Task instructions: Would you repeat each line below exactly, without the pictures?

________________________

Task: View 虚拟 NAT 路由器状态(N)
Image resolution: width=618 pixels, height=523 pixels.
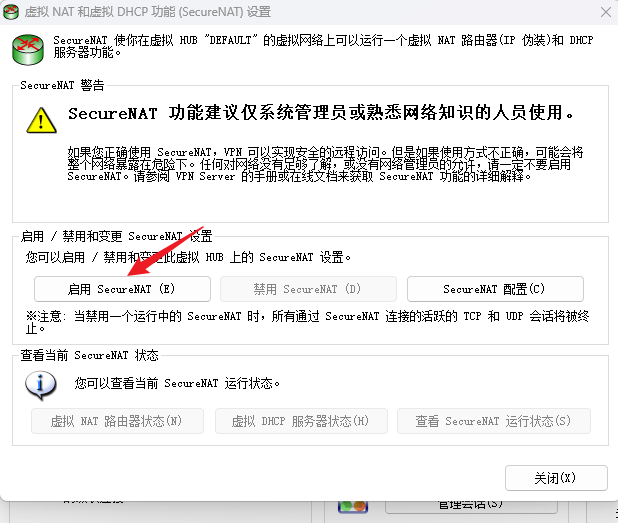Action: click(117, 421)
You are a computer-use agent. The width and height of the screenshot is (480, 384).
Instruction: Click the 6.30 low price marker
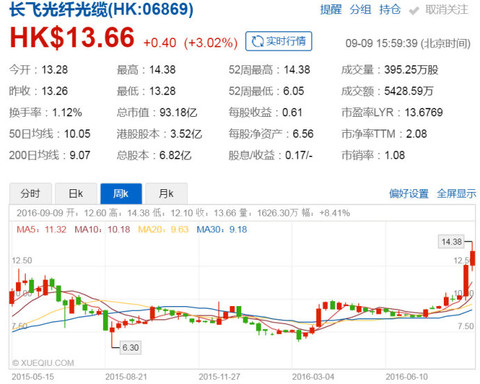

________________________

Exercise result:
Task: View 虚拟 NAT 路由器状态(N)
Image resolution: width=618 pixels, height=523 pixels.
Action: click(117, 421)
You are a computer-use agent. The width and height of the screenshot is (480, 384).
Instruction: Click the 6.30 low price marker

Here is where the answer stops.